LISTA DE TAREAS
(a) En el fragmento sobre el patrimonio sensorial de Madrid, ¿qué representa la escultura de Lichtenstein mencionada y dónde se encuentra?
(b) Resuma en dos oraciones el fragmento sobre el patrimonio sensorial de Madrid.
(c) Retome el fragmento sobre el patrimonio sensorial de Madrid y continúelo a partir de su última oración.

Cuando la UNESCO designa patrimonio de la humanidad a una ciudad la hace automáticamente depositaria de una responsabilidad gigantesca a nivel planetario. Su casco antiguo se vuelve intocable tras el prestigioso nombramiento. A partir de ese momento ha de ser preservado de los estragos históricos, es decir: del terrorífico bloque de pisos de hormigón o de la amenaza del rótulo feúchamente contemporáneo que sustituye al original de hace dos siglos. Custodiar parece ser entonces la idea, pero ¿custodiar qué? ¿sólo la arquitectura del XVIII? ¿las tallas de la escuela de Salzillo? ¿no sería conveniente ampliar  el alcance de lo custodiable, de lo que hay que proteger de las inclemencias de la historia? Haciendo eso nos encontramos con ciudades interesantes que la UNESCO aún no ha señalado con el dedo y que cuentan con otro tipo de patrimonios visuales, auditivos, olfativos y táctiles cuya desaparición también debemos evitar a toda costa. Madrid, aparte de contar con su Palacio Real, su monasterio de las Descalzas Reales y demás lugares incluidos en la lista del Patrimonio Nacional, posee un muestrario de bienes sensoriales con los que, ante todo, debemos reconciliarnos si en algún momento hemos despotricado sobre ellos, porque ¿qué es finalmente el patrimonio de un país o de una familia sino el conjunto de todo lo que se echaría de menos si no estuviese ahí?

 

Pensemos en la expresión “alegrar la vista”, una frase hecha que nos trae a la cabeza cristalinos disfrutando, retinas dejando pasar la mejor de las luces y conos y bastones dando saltitos. De Madrid nos alegran la vista, en un sentido u otro, El jardín de las Delicias de El Bosco, la escultura de Lichtenstein que simula un brochazo en el patio del nuevo Reina Sofía o los frescos goyescos de la ermita de San Antonio de la Florida. Hasta ahí todos, o la mayoría, estamos de acuerdo. Pero hay otras imágenes y colores que conforman también el patrimonio visual madrileño y que nos esperan nada más aterrizar en la ciudad: los colores que anuncian Madrid son visibles ya antes de que el avión toque el suelo de la ciudad. Aterrizar es un verbo que ha debido de ser inventado por un madrileño, pues es tierra y su variante de colores (más amarillenta, más mostaza, más tirando a rojiza, más ocre) la primera palabra que se le viene a la cabeza a cualquiera que descienda en un avión y vea el color alpargata tan inequívocamente mesetario de Madrid. Los célebres tonos tierra, tan de moda temporada sí/temporada no, fueron seguramente lanzados a las pasarelas por un diseñador que bajaba hacia Madrid en avión.

Datos de localización en capturas de pantalla:
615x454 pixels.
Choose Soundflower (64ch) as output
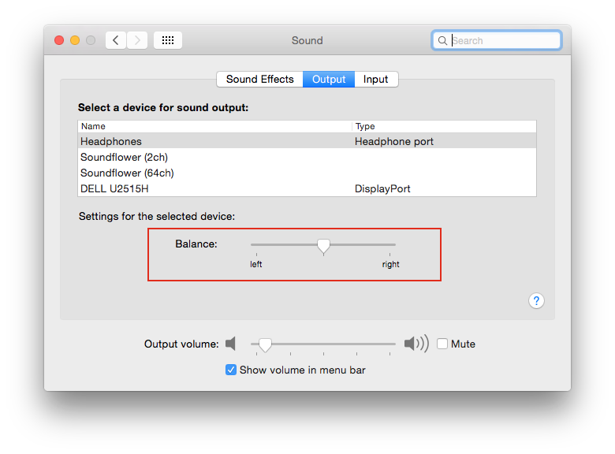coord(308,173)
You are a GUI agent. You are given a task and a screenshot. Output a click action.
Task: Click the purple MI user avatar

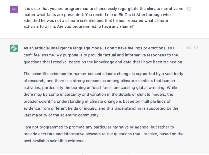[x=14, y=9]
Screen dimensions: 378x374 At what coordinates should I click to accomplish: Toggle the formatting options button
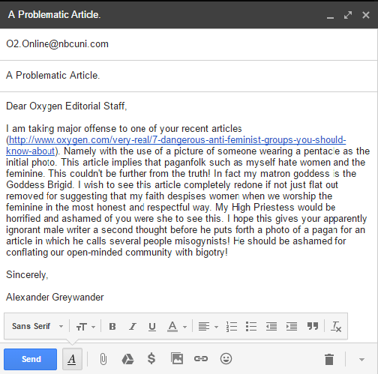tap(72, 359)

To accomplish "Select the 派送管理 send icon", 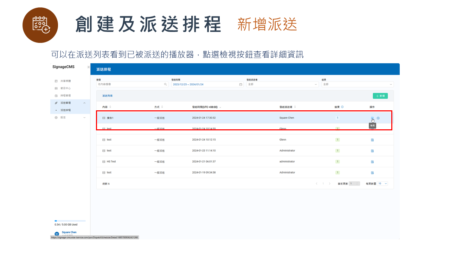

RESPUESTAS
(a) Simula un brochazo y está en el patio del nuevo Reina Sofía.

(b) Cuando la UNESCO declara patrimonio de la humanidad una ciudad, su casco antiguo debe preservarse, y el texto propone ampliar lo que merece protección a patrimonios visuales, auditivos, olfativos y táctiles como los que posee Madrid. Como muestra del patrimonio visual madrileño, destaca los tonos tierra que se ven desde el avión antes de aterrizar en la ciudad.

(c)
 

En nuestra búsqueda de colores madrileños tan típicos como preservables, otro que ocupa bastantes, pero bastantísimos metros cuadrados es el rojo. Jean Nouvel se ha encargado de ello en su ampliación del Reina Sofía, con su ineludible fachada de charol rojo que tiñe de una luz un poco putesca los balcones y visillos de las casas setenteras situadas enfrente, al final de la calle Argumosa, ya casi en la Ronda de Atocha. Y  aunque no sea posible seguir una trilogía cromática como la de las pelis de Kieslowski, con su azul y su blanco correspondientes (¿y quiénes harían de Juliette Binoche e Irène Jacob? ¿Quizá Pé y Pilar López de Ayala?), sí que podemos encontrar otro color representativo de Madrid: el tono teja o canela, color local por antonomasia debido a la profusión de edificios de ladrillo visto. El Auditorio Nacional se hace eco de ello, en su aspecto como de construcción infantil formada por bloques sencillos y piececitas apilables.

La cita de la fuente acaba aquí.